• Excerpted data:
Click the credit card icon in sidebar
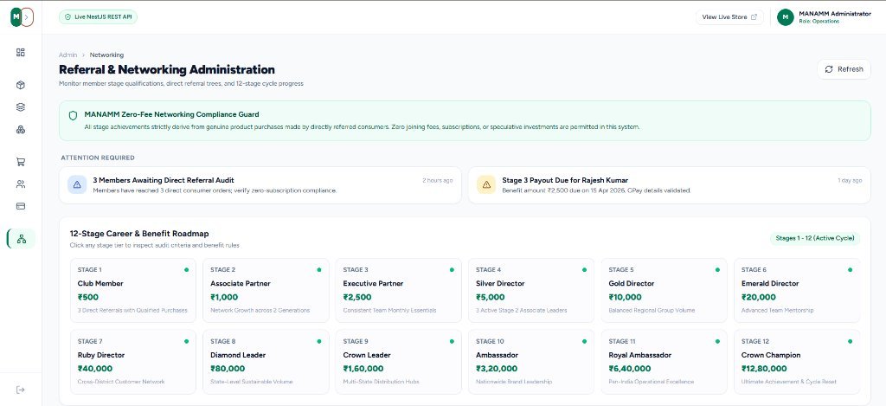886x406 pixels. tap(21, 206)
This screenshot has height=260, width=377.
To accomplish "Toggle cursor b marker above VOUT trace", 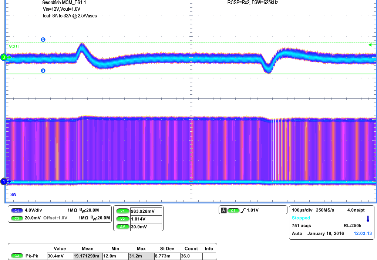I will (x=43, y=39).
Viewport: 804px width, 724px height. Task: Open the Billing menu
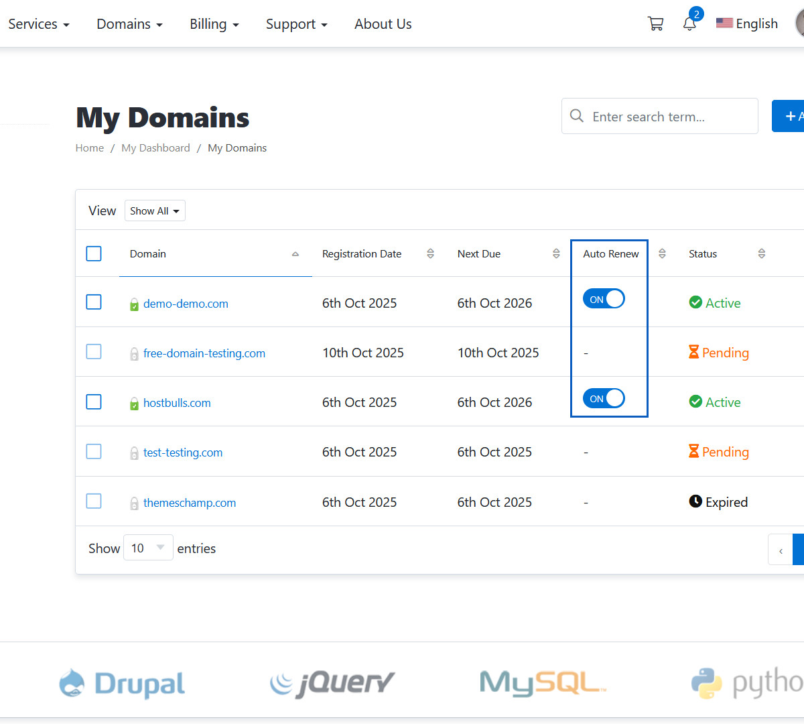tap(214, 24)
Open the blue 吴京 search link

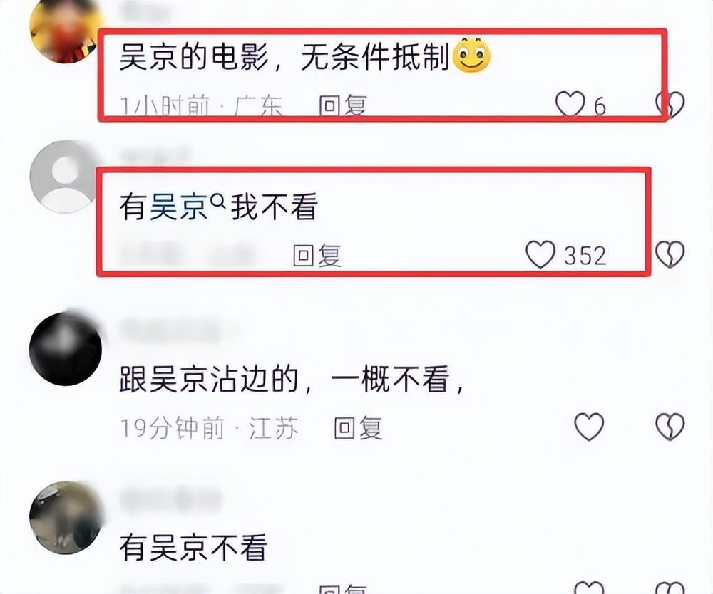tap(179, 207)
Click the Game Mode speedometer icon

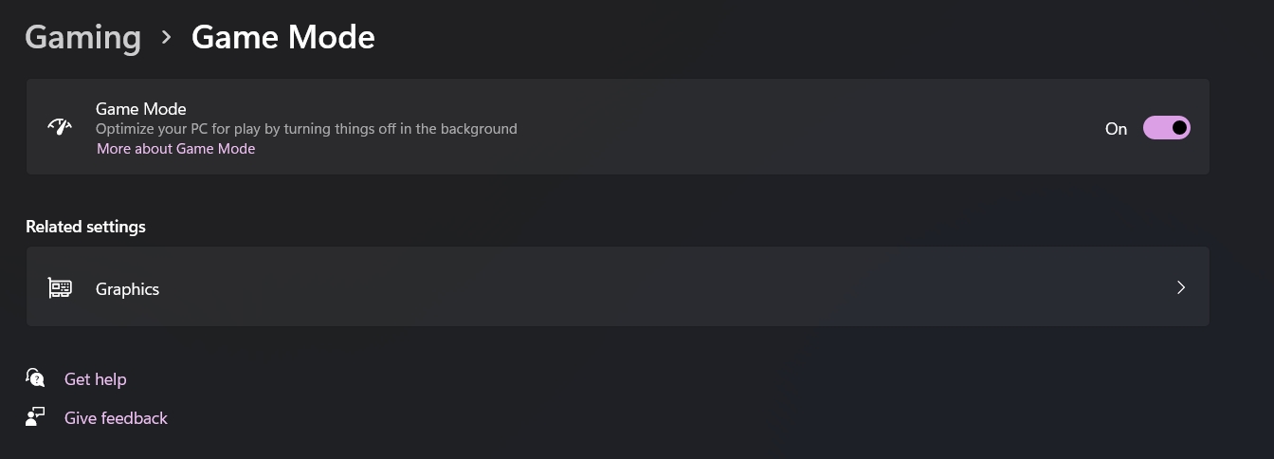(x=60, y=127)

• Problem statement: All that is needed is an exact copy of the lines from the line with "Open the blue 吴京 search link" through the end of the listing, both ends included, with no pictures.

• Answer to the problem:
Open the blue 吴京 search link

tap(179, 207)
Click the Game Mode speedometer icon

(x=60, y=127)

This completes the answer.